-- SELECTED TEXT start --

What is the definition "Risk" (CRM Definition)?



sect. 1 pg 3

Uncertainty that may be either positive or negative arising from a given set of circumstances.

What are four (4) broad definitions of "risk" used in "risk management"?



sect. 1 pg 2

1. Chance of probability of loss


2. Uncertainty concerning loss


3. Possibility of variation of outcomes from given set of circumstances


4. Difference between expected & actual losses

Define "expected losses".



sect. 1 pg 4

Projection of the frequency and/or severity of losses BASED ON LOSS HISTORY, probability distributions & statistics; the expected loss projection is a.k.a. "loss pic" or "loss pick"

Two types of risk



sect. 1 pg 3

1. Pure - Chance of loss or no loss
2. Speculative - Chance of loss or gain; often referred to as a "business risk"

Six general classes of risk (J.E.L.P.P.S.)



sect. 1 pg 5

Juridical-Judges, jury decision, courts or attitudes


Economic-arising from operations, economy, mkt
Legal-Statutory compliance
Political-Changes in laws/government
Physical-property, people or information


Social-P.R. damage to brand, social media

Definition of risk management



sect. 1 pg 6

It’s a process of managing exposures that affect an organization's assets & financial statements using five (5) steps: identification, analysis, control, financing and administration.

Five (5) steps of the risk management process (I.A.C.F.A.)



sect. 1 pg 7

Identify
Analyze
Control
Finance
Administer

What is the focus of risk management?

-- SELECTED TEXT end --

TASK
List the six general classes of risk named in the risk management notes above.

-- RECORD SET start --

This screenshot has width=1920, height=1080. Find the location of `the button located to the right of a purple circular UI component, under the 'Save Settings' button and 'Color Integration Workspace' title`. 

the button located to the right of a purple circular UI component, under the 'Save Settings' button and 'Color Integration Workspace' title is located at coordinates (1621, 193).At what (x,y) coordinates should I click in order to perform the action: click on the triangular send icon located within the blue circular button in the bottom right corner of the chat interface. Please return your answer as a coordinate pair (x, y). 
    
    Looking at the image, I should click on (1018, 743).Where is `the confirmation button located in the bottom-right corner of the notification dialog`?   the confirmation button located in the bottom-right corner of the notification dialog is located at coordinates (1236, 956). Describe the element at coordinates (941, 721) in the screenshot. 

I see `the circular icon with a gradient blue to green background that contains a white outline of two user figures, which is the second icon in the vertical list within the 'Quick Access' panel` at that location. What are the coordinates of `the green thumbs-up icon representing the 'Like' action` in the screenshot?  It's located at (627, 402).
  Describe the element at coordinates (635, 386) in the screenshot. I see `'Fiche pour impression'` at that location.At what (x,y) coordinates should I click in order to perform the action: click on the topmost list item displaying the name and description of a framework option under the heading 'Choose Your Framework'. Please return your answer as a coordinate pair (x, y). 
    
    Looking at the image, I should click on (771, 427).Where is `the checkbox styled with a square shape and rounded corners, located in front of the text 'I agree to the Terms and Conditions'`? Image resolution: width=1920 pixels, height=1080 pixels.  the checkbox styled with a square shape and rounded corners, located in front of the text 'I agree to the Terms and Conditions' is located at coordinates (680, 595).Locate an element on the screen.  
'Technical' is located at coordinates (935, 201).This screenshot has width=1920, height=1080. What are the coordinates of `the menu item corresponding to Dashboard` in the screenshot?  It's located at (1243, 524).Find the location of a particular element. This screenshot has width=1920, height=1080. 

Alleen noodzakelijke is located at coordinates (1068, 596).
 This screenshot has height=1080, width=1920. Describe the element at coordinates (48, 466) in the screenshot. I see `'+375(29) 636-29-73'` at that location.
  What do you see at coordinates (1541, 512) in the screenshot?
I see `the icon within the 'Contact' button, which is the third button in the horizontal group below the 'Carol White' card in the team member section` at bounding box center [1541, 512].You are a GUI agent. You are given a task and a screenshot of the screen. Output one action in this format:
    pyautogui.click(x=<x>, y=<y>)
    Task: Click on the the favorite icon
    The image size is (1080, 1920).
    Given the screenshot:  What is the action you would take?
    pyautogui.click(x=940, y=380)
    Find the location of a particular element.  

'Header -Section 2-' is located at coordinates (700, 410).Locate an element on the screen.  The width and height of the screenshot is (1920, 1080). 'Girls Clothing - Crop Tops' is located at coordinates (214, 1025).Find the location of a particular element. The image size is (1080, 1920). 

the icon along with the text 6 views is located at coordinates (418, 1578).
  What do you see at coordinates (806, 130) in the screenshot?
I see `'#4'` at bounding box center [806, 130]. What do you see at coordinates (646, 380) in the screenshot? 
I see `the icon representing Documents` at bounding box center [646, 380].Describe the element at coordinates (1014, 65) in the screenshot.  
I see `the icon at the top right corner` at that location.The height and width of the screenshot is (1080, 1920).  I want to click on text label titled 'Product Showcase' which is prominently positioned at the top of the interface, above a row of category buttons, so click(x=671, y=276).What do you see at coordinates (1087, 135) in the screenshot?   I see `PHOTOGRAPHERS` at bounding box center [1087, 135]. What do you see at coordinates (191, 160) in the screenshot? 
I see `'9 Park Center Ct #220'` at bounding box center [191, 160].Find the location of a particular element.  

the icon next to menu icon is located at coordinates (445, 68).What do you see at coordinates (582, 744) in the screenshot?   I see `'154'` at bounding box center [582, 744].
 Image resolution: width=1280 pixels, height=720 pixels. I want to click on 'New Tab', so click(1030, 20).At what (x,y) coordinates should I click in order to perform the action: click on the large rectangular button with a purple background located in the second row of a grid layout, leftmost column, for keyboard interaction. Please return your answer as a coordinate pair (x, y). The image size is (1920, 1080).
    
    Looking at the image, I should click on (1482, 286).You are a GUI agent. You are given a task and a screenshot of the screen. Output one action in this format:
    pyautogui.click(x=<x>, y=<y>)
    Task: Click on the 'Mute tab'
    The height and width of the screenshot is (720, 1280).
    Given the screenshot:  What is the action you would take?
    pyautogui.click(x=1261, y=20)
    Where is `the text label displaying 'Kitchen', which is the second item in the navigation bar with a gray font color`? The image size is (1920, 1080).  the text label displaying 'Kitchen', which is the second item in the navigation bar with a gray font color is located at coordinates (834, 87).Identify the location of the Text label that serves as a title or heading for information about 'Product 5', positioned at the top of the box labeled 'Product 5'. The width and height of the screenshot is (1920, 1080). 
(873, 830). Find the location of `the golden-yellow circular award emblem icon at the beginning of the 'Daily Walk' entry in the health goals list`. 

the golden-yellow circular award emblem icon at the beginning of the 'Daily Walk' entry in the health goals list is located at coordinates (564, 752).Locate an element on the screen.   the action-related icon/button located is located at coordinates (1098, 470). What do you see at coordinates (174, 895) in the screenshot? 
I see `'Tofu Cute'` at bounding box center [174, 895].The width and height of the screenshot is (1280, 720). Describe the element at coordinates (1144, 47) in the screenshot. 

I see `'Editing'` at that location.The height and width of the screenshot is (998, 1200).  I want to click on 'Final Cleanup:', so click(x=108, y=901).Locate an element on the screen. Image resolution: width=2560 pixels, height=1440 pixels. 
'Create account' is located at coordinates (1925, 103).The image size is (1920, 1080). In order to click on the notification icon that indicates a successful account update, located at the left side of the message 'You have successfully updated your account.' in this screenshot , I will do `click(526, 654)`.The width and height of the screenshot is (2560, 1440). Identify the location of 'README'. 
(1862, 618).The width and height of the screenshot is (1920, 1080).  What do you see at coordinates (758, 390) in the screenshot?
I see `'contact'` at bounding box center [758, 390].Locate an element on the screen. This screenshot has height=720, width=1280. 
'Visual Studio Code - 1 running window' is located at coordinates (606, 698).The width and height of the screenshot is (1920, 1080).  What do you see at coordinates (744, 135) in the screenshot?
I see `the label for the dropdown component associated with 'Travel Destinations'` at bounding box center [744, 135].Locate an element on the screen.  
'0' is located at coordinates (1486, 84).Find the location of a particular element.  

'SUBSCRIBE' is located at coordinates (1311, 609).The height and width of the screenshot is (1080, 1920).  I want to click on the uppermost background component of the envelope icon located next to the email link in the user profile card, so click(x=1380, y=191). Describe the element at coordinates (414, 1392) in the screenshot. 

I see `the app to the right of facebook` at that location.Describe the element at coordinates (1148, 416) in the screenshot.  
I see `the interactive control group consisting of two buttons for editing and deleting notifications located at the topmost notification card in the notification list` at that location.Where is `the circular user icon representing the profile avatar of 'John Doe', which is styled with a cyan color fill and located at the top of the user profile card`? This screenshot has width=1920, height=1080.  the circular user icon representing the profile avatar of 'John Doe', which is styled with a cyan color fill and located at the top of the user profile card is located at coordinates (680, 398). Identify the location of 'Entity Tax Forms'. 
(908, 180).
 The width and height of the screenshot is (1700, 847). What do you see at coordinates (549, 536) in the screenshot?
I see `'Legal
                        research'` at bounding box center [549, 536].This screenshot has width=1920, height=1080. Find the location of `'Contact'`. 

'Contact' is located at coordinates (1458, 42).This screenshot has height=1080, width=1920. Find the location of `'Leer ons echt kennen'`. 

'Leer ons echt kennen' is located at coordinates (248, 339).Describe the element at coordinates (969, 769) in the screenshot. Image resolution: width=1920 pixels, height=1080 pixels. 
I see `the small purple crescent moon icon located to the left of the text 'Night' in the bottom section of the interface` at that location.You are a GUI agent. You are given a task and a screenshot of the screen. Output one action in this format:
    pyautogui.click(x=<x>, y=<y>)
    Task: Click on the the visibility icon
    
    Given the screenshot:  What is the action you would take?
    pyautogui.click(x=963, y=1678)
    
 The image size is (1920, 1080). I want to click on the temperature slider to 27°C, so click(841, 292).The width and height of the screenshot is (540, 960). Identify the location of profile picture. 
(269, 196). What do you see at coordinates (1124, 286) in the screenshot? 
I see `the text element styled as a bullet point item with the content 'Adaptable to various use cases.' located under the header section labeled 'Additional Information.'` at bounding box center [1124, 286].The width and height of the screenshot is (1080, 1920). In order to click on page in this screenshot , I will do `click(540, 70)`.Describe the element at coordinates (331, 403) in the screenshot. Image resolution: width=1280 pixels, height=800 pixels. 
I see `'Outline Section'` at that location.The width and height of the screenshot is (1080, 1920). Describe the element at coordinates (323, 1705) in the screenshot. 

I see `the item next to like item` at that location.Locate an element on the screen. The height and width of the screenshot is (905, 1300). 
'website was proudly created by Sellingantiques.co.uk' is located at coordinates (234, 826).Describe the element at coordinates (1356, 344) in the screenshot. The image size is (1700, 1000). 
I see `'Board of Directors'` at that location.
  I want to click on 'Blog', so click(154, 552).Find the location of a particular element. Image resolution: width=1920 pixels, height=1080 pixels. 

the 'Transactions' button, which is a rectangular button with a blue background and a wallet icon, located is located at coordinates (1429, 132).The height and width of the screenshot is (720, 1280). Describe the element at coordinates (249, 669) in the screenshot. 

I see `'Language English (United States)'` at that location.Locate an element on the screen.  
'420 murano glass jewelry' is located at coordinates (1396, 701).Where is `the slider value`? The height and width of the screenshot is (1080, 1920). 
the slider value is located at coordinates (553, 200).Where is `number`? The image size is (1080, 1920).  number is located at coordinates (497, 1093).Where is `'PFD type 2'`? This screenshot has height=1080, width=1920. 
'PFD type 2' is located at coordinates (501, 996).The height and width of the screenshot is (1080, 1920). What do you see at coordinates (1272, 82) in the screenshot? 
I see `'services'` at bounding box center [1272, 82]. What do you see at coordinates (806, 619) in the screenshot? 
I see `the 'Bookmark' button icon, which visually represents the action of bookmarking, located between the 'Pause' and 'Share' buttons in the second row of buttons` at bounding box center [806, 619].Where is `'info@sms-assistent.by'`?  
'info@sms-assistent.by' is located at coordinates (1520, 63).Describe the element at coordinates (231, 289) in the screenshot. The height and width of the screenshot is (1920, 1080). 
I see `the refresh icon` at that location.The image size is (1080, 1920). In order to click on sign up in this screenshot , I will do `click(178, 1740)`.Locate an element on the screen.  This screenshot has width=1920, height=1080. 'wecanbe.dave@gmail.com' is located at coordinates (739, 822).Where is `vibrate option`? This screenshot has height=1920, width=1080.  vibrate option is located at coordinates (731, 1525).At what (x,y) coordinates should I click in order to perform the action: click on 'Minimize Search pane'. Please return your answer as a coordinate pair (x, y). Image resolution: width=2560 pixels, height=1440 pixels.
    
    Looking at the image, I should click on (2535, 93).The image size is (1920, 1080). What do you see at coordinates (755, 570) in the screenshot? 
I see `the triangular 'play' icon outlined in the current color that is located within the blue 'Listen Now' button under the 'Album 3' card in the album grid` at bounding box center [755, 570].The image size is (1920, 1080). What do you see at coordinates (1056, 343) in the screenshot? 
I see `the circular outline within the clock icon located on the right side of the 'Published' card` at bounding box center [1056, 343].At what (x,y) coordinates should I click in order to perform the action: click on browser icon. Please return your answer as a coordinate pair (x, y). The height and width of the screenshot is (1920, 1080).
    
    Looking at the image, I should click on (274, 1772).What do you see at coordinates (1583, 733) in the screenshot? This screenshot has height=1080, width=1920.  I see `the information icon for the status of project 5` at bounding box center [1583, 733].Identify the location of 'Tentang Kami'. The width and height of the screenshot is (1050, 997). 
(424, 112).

-- RECORD SET end --

RESULT FOR THIS TASK
Juridical, Economic, Legal, Political, Physical, Social